__AIM__
Put the data into a Markdown table with the columns Row and Line, beginning at the line that has "Where should I" and stopping after the line that has "[x=189, y=76]". Number each row, skip blank lines, and leave the pictures out of the table.
— start of SUPPLIED DATA —
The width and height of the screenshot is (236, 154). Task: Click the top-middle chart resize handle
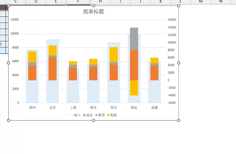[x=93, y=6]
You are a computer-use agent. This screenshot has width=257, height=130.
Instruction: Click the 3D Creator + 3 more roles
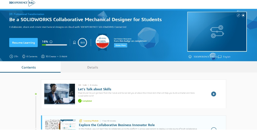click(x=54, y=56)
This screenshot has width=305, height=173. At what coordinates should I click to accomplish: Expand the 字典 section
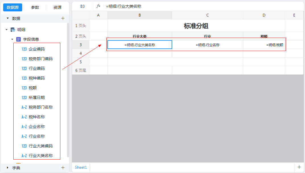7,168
— end of SUPPLIED DATA —
— start of SUPPLIED DATA —
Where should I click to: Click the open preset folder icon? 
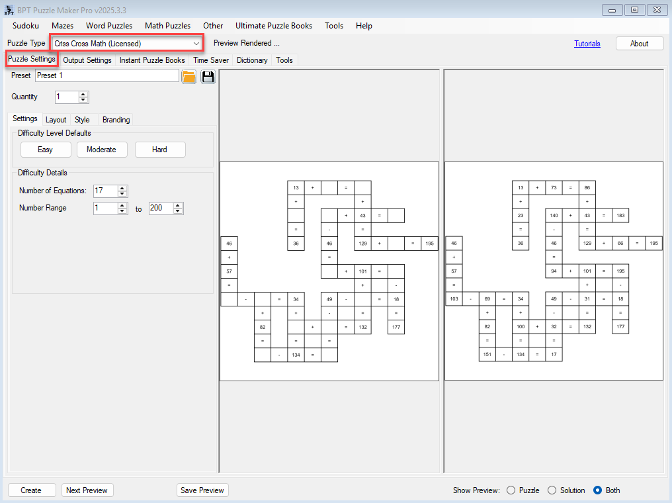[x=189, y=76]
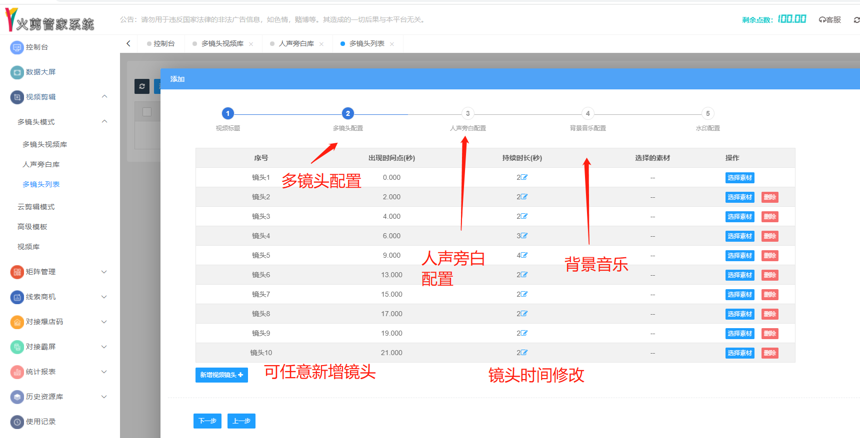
— end of SUPPLIED DATA —
__TASK RESULT__
| Row | Line |
|---|---|
| 1 | Where should I click to: Click the open preset folder icon?  |
| 2 | [x=189, y=76] |